##### DATASET RECORDS #####

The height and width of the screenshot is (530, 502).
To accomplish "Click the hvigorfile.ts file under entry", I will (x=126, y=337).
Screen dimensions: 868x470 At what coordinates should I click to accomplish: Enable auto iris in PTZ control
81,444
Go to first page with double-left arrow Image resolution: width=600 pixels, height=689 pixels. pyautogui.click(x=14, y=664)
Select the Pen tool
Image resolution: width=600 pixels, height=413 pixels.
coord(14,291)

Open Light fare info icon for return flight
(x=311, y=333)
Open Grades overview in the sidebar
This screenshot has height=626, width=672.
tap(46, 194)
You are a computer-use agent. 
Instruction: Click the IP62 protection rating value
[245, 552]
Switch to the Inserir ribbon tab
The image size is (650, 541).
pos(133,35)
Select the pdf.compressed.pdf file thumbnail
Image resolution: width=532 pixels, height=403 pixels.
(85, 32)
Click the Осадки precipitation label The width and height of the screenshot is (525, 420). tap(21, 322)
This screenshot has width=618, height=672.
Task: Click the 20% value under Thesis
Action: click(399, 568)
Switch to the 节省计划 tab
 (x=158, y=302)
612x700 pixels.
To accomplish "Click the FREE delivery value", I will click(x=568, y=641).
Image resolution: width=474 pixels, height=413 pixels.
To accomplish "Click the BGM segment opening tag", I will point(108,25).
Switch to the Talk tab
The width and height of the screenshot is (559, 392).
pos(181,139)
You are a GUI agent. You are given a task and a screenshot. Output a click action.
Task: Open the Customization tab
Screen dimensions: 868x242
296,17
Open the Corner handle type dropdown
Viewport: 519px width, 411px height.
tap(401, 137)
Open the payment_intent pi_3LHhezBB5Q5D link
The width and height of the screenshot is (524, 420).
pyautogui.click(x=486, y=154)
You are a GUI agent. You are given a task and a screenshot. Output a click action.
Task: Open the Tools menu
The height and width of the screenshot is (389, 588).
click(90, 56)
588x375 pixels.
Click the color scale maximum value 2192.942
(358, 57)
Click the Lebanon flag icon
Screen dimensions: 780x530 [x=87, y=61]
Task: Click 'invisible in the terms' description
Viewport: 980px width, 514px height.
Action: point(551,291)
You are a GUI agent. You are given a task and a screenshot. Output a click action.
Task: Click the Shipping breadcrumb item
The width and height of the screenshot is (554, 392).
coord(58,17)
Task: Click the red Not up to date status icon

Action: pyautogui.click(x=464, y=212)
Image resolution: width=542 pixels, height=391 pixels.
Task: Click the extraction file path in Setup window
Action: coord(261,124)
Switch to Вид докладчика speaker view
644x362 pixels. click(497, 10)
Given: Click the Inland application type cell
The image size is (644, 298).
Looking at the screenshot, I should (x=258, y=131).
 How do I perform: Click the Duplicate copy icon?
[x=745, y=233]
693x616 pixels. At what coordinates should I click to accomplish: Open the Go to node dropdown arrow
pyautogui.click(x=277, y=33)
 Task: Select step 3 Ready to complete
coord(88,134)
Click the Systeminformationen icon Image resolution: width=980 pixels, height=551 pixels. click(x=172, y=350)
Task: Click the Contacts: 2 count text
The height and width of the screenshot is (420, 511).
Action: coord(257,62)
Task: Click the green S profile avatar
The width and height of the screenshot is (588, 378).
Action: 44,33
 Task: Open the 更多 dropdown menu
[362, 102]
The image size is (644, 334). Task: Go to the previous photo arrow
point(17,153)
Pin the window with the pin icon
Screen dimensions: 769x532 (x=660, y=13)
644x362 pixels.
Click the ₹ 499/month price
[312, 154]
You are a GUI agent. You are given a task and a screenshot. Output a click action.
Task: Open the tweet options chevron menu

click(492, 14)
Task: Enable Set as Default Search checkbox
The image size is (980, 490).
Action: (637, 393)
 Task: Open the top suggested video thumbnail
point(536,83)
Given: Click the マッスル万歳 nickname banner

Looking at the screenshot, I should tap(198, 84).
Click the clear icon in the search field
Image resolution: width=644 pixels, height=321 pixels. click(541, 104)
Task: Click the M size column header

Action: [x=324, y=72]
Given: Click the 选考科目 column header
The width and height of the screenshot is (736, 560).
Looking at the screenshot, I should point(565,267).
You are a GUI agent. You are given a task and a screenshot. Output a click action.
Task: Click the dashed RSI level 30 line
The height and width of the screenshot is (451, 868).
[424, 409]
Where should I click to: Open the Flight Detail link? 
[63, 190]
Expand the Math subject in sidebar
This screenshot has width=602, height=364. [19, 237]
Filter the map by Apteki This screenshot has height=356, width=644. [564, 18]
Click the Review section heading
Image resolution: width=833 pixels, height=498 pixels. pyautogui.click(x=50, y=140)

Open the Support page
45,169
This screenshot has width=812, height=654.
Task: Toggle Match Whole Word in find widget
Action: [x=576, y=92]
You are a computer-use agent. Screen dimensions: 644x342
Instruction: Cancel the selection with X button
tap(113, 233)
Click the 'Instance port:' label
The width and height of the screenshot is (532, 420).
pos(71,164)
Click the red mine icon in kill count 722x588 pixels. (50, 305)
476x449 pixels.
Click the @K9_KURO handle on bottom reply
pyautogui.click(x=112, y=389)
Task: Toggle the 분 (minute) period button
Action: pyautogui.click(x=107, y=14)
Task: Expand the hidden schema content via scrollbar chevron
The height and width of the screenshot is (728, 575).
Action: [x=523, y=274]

#####

» EXERCISE DETAILS
Copy all the entries exactly.

» ANSWER TO THE PROBLEM
The height and width of the screenshot is (530, 502).
To accomplish "Click the hvigorfile.ts file under entry", I will (x=126, y=337).
Screen dimensions: 868x470 At what coordinates should I click to accomplish: Enable auto iris in PTZ control
81,444
Go to first page with double-left arrow Image resolution: width=600 pixels, height=689 pixels. pyautogui.click(x=14, y=664)
Select the Pen tool
Image resolution: width=600 pixels, height=413 pixels.
coord(14,291)

Open Light fare info icon for return flight
(x=311, y=333)
Open Grades overview in the sidebar
This screenshot has height=626, width=672.
tap(46, 194)
You are a computer-use agent. 
Instruction: Click the IP62 protection rating value
[245, 552]
Switch to the Inserir ribbon tab
The image size is (650, 541).
pos(133,35)
Select the pdf.compressed.pdf file thumbnail
Image resolution: width=532 pixels, height=403 pixels.
(85, 32)
Click the Осадки precipitation label The width and height of the screenshot is (525, 420). tap(21, 322)
This screenshot has width=618, height=672.
Task: Click the 20% value under Thesis
Action: click(399, 568)
Switch to the 节省计划 tab
 (x=158, y=302)
612x700 pixels.
To accomplish "Click the FREE delivery value", I will click(x=568, y=641).
Image resolution: width=474 pixels, height=413 pixels.
To accomplish "Click the BGM segment opening tag", I will point(108,25).
Switch to the Talk tab
The width and height of the screenshot is (559, 392).
pos(181,139)
You are a GUI agent. You are given a task and a screenshot. Output a click action.
Task: Open the Customization tab
Screen dimensions: 868x242
296,17
Open the Corner handle type dropdown
Viewport: 519px width, 411px height.
tap(401, 137)
Open the payment_intent pi_3LHhezBB5Q5D link
The width and height of the screenshot is (524, 420).
pyautogui.click(x=486, y=154)
You are a GUI agent. You are given a task and a screenshot. Output a click action.
Task: Open the Tools menu
The height and width of the screenshot is (389, 588).
click(90, 56)
588x375 pixels.
Click the color scale maximum value 2192.942
(358, 57)
Click the Lebanon flag icon
Screen dimensions: 780x530 [x=87, y=61]
Task: Click 'invisible in the terms' description
Viewport: 980px width, 514px height.
Action: point(551,291)
You are a GUI agent. You are given a task and a screenshot. Output a click action.
Task: Click the Shipping breadcrumb item
The width and height of the screenshot is (554, 392).
coord(58,17)
Task: Click the red Not up to date status icon

Action: pyautogui.click(x=464, y=212)
Image resolution: width=542 pixels, height=391 pixels.
Task: Click the extraction file path in Setup window
Action: coord(261,124)
Switch to Вид докладчика speaker view
644x362 pixels. click(497, 10)
Given: Click the Inland application type cell
The image size is (644, 298).
Looking at the screenshot, I should (x=258, y=131).
 How do I perform: Click the Duplicate copy icon?
[x=745, y=233]
693x616 pixels. At what coordinates should I click to accomplish: Open the Go to node dropdown arrow
pyautogui.click(x=277, y=33)
 Task: Select step 3 Ready to complete
coord(88,134)
Click the Systeminformationen icon Image resolution: width=980 pixels, height=551 pixels. click(x=172, y=350)
Task: Click the Contacts: 2 count text
The height and width of the screenshot is (420, 511).
Action: coord(257,62)
Task: Click the green S profile avatar
The width and height of the screenshot is (588, 378).
Action: 44,33
 Task: Open the 更多 dropdown menu
[362, 102]
The image size is (644, 334). Task: Go to the previous photo arrow
point(17,153)
Pin the window with the pin icon
Screen dimensions: 769x532 (x=660, y=13)
644x362 pixels.
Click the ₹ 499/month price
[312, 154]
You are a GUI agent. You are given a task and a screenshot. Output a click action.
Task: Open the tweet options chevron menu

click(492, 14)
Task: Enable Set as Default Search checkbox
The image size is (980, 490).
Action: (637, 393)
 Task: Open the top suggested video thumbnail
point(536,83)
Given: Click the マッスル万歳 nickname banner

Looking at the screenshot, I should tap(198, 84).
Click the clear icon in the search field
Image resolution: width=644 pixels, height=321 pixels. click(541, 104)
Task: Click the M size column header

Action: [x=324, y=72]
Given: Click the 选考科目 column header
The width and height of the screenshot is (736, 560).
Looking at the screenshot, I should point(565,267).
You are a GUI agent. You are given a task and a screenshot. Output a click action.
Task: Click the dashed RSI level 30 line
The height and width of the screenshot is (451, 868).
[424, 409]
Where should I click to: Open the Flight Detail link? 
[63, 190]
Expand the Math subject in sidebar
This screenshot has width=602, height=364. [19, 237]
Filter the map by Apteki This screenshot has height=356, width=644. [564, 18]
Click the Review section heading
Image resolution: width=833 pixels, height=498 pixels. pyautogui.click(x=50, y=140)

Open the Support page
45,169
This screenshot has width=812, height=654.
Task: Toggle Match Whole Word in find widget
Action: [x=576, y=92]
You are a computer-use agent. Screen dimensions: 644x342
Instruction: Cancel the selection with X button
tap(113, 233)
Click the 'Instance port:' label
The width and height of the screenshot is (532, 420).
pos(71,164)
Click the red mine icon in kill count 722x588 pixels. (50, 305)
476x449 pixels.
Click the @K9_KURO handle on bottom reply
pyautogui.click(x=112, y=389)
Task: Toggle the 분 (minute) period button
Action: pyautogui.click(x=107, y=14)
Task: Expand the hidden schema content via scrollbar chevron
The height and width of the screenshot is (728, 575).
Action: [x=523, y=274]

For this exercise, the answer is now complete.